Copy out each of the items below exactly as it appears, keeping every line unchanged.

+++ Entries provided

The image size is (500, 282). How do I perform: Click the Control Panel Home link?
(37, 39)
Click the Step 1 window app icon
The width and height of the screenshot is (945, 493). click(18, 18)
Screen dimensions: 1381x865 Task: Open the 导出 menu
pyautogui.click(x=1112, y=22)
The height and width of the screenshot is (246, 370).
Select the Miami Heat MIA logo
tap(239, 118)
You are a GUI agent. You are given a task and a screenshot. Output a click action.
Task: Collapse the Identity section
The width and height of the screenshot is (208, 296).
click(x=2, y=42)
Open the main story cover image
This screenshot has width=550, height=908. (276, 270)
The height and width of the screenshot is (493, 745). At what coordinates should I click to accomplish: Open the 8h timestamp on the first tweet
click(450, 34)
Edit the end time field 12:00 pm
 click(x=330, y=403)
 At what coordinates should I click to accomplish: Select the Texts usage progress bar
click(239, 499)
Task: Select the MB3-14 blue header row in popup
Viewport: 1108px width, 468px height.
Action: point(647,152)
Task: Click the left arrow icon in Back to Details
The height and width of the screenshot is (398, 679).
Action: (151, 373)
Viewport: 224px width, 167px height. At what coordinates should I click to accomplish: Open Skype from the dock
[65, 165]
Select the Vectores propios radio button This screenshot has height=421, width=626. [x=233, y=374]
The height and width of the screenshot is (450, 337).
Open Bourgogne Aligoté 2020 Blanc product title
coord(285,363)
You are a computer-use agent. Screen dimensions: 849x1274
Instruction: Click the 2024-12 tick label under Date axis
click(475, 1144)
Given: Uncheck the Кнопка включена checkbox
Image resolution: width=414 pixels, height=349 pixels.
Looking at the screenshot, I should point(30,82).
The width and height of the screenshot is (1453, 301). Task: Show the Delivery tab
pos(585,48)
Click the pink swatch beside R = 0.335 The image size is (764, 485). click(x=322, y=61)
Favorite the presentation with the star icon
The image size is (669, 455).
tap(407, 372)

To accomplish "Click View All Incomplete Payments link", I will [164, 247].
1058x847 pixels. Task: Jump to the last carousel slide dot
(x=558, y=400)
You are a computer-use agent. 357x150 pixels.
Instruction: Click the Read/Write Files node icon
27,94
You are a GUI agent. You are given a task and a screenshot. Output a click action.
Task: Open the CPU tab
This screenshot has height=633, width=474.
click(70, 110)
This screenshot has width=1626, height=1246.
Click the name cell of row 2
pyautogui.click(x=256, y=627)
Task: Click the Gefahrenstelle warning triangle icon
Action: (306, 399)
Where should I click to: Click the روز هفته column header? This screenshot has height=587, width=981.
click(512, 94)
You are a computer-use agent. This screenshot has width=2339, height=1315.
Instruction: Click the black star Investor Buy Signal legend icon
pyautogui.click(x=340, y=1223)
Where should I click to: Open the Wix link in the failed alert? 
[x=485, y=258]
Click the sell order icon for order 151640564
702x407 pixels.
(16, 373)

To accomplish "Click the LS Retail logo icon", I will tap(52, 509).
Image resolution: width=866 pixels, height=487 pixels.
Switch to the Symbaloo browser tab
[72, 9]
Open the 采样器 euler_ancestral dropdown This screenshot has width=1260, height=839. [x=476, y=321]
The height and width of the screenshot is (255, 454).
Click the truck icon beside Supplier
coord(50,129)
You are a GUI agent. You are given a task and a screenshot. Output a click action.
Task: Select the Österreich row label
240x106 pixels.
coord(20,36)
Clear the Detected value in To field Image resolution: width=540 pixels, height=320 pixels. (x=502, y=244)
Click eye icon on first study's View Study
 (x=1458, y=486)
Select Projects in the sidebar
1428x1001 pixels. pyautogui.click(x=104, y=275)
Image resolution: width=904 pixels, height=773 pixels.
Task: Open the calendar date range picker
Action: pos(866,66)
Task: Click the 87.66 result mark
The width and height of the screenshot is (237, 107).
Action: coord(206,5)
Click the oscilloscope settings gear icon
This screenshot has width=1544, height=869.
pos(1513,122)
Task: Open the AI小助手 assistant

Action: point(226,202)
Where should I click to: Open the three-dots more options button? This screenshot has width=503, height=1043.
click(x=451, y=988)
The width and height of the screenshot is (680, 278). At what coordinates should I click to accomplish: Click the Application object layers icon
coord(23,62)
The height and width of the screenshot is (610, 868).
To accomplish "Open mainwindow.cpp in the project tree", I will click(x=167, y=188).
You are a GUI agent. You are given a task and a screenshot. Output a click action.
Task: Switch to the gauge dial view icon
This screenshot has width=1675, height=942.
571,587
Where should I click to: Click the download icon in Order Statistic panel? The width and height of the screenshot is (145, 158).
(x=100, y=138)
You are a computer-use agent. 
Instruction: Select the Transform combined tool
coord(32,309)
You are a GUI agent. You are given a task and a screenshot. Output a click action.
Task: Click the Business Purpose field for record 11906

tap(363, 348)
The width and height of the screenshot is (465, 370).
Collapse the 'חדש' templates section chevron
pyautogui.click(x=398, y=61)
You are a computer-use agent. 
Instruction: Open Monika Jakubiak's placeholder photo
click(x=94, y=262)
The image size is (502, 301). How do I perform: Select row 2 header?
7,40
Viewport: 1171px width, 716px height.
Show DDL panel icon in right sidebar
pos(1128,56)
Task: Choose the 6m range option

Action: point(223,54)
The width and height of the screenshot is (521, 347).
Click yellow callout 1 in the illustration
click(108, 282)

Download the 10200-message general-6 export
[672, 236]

++++++

◆ **The completed task**:
The image size is (500, 282). How do I perform: Click the Control Panel Home link?
(37, 39)
Click the Step 1 window app icon
The width and height of the screenshot is (945, 493). click(18, 18)
Screen dimensions: 1381x865 Task: Open the 导出 menu
pyautogui.click(x=1112, y=22)
The height and width of the screenshot is (246, 370).
Select the Miami Heat MIA logo
tap(239, 118)
You are a GUI agent. You are given a task and a screenshot. Output a click action.
Task: Collapse the Identity section
The width and height of the screenshot is (208, 296).
click(x=2, y=42)
Open the main story cover image
This screenshot has width=550, height=908. (276, 270)
The height and width of the screenshot is (493, 745). At what coordinates should I click to accomplish: Open the 8h timestamp on the first tweet
click(450, 34)
Edit the end time field 12:00 pm
 click(x=330, y=403)
 At what coordinates should I click to accomplish: Select the Texts usage progress bar
click(239, 499)
Task: Select the MB3-14 blue header row in popup
Viewport: 1108px width, 468px height.
Action: point(647,152)
Task: Click the left arrow icon in Back to Details
The height and width of the screenshot is (398, 679).
Action: (151, 373)
Viewport: 224px width, 167px height. At what coordinates should I click to accomplish: Open Skype from the dock
[65, 165]
Select the Vectores propios radio button This screenshot has height=421, width=626. [x=233, y=374]
The height and width of the screenshot is (450, 337).
Open Bourgogne Aligoté 2020 Blanc product title
coord(285,363)
You are a computer-use agent. Screen dimensions: 849x1274
Instruction: Click the 2024-12 tick label under Date axis
click(475, 1144)
Given: Uncheck the Кнопка включена checkbox
Image resolution: width=414 pixels, height=349 pixels.
Looking at the screenshot, I should point(30,82).
The width and height of the screenshot is (1453, 301). Task: Show the Delivery tab
pos(585,48)
Click the pink swatch beside R = 0.335 The image size is (764, 485). click(x=322, y=61)
Favorite the presentation with the star icon
The image size is (669, 455).
tap(407, 372)

To accomplish "Click View All Incomplete Payments link", I will [164, 247].
1058x847 pixels. Task: Jump to the last carousel slide dot
(x=558, y=400)
You are a computer-use agent. 357x150 pixels.
Instruction: Click the Read/Write Files node icon
27,94
You are a GUI agent. You are given a task and a screenshot. Output a click action.
Task: Open the CPU tab
This screenshot has height=633, width=474.
click(70, 110)
This screenshot has width=1626, height=1246.
Click the name cell of row 2
pyautogui.click(x=256, y=627)
Task: Click the Gefahrenstelle warning triangle icon
Action: (306, 399)
Where should I click to: Click the روز هفته column header? This screenshot has height=587, width=981.
click(512, 94)
You are a computer-use agent. This screenshot has width=2339, height=1315.
Instruction: Click the black star Investor Buy Signal legend icon
pyautogui.click(x=340, y=1223)
Where should I click to: Open the Wix link in the failed alert? 
[x=485, y=258]
Click the sell order icon for order 151640564
702x407 pixels.
(16, 373)

To accomplish "Click the LS Retail logo icon", I will tap(52, 509).
Image resolution: width=866 pixels, height=487 pixels.
Switch to the Symbaloo browser tab
[72, 9]
Open the 采样器 euler_ancestral dropdown This screenshot has width=1260, height=839. [x=476, y=321]
The height and width of the screenshot is (255, 454).
Click the truck icon beside Supplier
coord(50,129)
You are a GUI agent. You are given a task and a screenshot. Output a click action.
Task: Select the Österreich row label
240x106 pixels.
coord(20,36)
Clear the Detected value in To field Image resolution: width=540 pixels, height=320 pixels. (x=502, y=244)
Click eye icon on first study's View Study
 (x=1458, y=486)
Select Projects in the sidebar
1428x1001 pixels. pyautogui.click(x=104, y=275)
Image resolution: width=904 pixels, height=773 pixels.
Task: Open the calendar date range picker
Action: pos(866,66)
Task: Click the 87.66 result mark
The width and height of the screenshot is (237, 107).
Action: coord(206,5)
Click the oscilloscope settings gear icon
This screenshot has width=1544, height=869.
pos(1513,122)
Task: Open the AI小助手 assistant

Action: point(226,202)
Where should I click to: Open the three-dots more options button? This screenshot has width=503, height=1043.
click(x=451, y=988)
The width and height of the screenshot is (680, 278). At what coordinates should I click to accomplish: Click the Application object layers icon
coord(23,62)
The height and width of the screenshot is (610, 868).
To accomplish "Open mainwindow.cpp in the project tree", I will click(x=167, y=188).
You are a GUI agent. You are given a task and a screenshot. Output a click action.
Task: Switch to the gauge dial view icon
This screenshot has width=1675, height=942.
571,587
Where should I click to: Click the download icon in Order Statistic panel? The width and height of the screenshot is (145, 158).
(x=100, y=138)
You are a computer-use agent. 
Instruction: Select the Transform combined tool
coord(32,309)
You are a GUI agent. You are given a task and a screenshot. Output a click action.
Task: Click the Business Purpose field for record 11906

tap(363, 348)
The width and height of the screenshot is (465, 370).
Collapse the 'חדש' templates section chevron
pyautogui.click(x=398, y=61)
You are a computer-use agent. 
Instruction: Open Monika Jakubiak's placeholder photo
click(x=94, y=262)
The image size is (502, 301). How do I perform: Select row 2 header?
7,40
Viewport: 1171px width, 716px height.
Show DDL panel icon in right sidebar
pos(1128,56)
Task: Choose the 6m range option

Action: point(223,54)
The width and height of the screenshot is (521, 347).
Click yellow callout 1 in the illustration
click(108, 282)

Download the 10200-message general-6 export
[672, 236]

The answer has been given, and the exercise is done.